Whether it’s a digital-first, direct-to-consumer brand or an established brick and mortar, the ecommerce retail marketing budget holds the key to success.
Ecommerce marketing budgets are expanding across all retail business models, with digital-first, direct-to-consumer (DTC) brands loosening the purse strings at considerably higher rates, according to a recent research report, “How Leading Retailers and Direct-to-Consumer Brands Are Investing in Digital,” released by Oracle in partnership with CommerceNext. However, despite all that investment, marketers aren’t completely satisfied with the results. Such disappointment has led to a refocus on engaging new customers and creating a better experience for all.
And the survey says…
Oracle’s research found that 51% of marketers were least satisfied with their investment in personalization. Traditional and DTC brands point to acquisition marketing, in combination with personalization and gaining a unified view of the customer, as mission-critical. To enable personalization and customer satisfaction—and acquire customers—more marketing dollars are being apportioned to investments in artificial intelligence and customer data platforms.

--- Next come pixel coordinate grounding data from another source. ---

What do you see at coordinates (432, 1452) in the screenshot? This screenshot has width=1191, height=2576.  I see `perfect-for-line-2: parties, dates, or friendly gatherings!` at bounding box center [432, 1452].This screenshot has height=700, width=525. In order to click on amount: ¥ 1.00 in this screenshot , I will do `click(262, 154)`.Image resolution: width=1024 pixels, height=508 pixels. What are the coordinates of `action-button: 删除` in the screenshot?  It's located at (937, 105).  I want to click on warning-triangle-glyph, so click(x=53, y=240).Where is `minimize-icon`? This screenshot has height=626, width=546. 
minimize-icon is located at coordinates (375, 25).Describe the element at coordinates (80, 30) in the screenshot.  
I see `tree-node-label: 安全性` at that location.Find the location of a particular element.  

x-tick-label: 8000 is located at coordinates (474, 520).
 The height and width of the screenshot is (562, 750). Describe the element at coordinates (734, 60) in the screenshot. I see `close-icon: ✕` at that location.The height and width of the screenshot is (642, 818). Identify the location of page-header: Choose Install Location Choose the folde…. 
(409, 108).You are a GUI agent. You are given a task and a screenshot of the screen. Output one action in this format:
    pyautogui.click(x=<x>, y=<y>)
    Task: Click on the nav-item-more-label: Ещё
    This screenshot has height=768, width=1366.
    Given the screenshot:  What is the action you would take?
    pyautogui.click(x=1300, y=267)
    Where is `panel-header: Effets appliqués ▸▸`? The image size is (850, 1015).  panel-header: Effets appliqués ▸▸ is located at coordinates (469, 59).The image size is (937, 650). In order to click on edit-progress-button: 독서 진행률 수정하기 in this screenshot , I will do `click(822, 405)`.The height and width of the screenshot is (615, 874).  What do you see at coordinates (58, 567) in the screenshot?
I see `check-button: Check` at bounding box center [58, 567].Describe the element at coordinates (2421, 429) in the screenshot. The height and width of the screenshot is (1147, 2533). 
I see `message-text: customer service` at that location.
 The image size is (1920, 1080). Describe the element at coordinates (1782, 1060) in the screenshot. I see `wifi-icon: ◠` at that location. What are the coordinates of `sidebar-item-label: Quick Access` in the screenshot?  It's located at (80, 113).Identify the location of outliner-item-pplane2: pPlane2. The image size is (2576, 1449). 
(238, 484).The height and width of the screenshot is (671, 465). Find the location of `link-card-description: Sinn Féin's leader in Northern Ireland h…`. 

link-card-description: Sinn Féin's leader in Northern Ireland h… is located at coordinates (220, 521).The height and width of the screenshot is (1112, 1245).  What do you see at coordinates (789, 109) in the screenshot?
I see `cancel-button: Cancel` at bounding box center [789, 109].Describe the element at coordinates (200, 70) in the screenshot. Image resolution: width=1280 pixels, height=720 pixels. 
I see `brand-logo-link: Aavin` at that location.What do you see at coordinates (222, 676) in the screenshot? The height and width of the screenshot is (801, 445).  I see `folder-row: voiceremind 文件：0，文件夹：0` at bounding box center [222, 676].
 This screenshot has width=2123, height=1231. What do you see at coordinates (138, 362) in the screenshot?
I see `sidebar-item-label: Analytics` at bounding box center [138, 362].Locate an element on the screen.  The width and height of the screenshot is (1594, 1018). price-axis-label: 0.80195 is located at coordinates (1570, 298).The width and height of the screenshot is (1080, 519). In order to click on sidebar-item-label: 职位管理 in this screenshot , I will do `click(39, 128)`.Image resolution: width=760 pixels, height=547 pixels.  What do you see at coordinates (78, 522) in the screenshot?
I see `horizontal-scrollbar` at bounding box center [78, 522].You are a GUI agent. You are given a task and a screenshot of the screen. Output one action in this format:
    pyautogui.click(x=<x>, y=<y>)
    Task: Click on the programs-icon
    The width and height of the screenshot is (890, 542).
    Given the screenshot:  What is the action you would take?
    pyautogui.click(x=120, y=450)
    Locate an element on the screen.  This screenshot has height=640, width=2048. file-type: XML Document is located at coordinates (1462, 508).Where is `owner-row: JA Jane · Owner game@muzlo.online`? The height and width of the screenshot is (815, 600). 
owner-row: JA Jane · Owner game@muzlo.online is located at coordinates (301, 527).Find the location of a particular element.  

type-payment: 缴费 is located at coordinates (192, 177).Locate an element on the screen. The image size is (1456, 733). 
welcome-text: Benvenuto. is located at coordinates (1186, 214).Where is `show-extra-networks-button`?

Last year, 81% of ecommerce marketers surveyed for the Oracle study said that acquisition marketing was their top priority. More than half (53%) said acquisition marketing met expectations in 2018; 24% said it exceeded expectations. Happy with the results of those investments, marketers are spending even more on customer acquisition in 2019; however, they may be doing it differently than in the recent past.
Previously, marketers weren’t diversifying efforts through various channels. Today, a marketer might take dollars from a marketing budget and invest outside of the walled gardens of Facebook and Instagram. According to the research, podcasts, over-the-top television or streaming services, and even billboards have been successful. Digital-first DTC brands have focused more budget dollars on acquisition than their traditional counterparts, but both concentrate on attracting new customers as a reliable way of increasing online sales. The challenge is in reinventing the ways to acquire new customers.
For the 2019 holiday season, brands are boosting their technology spend and investing in artificial intelligence (AI) to enable personalization, according to the report. Digital native brands will spend more than their traditional retail competitors, with many implementing AI or machine learning for automated customer service, including chatbots. DTC brands plan to increase marketing spending for AI by 56%, compared with 41% of incumbent brands. The study also reports that personalization is slated to increase by 56% of DTC brands vs. 50% of traditional brands.
Customer data platforms
Most marketers are not yet satisfied with their efforts to create a single view of the customer to personalize the customer experience. This year, according to the report, the top innovation investment priority for all ecommerce marketers is in customer data platforms CDPs). CDPs provide a unique, unified view into customer desires. The software aggregates and organizes customer data across a number of touchpoints and collects and structures real-time data into individual customer profiles. 65% of respondents have increased budget in 2019 on CDPs, and 52% are investing more in personalization technology.
When it comes to carving up a marketing budget, successful brands form plans that will help them learn about existing customers and use that knowledge to acquire new ones and foster loyalty. Technology such as AI and CDPs help retailers create in-depth customer portraits, which assist them in meeting their goals.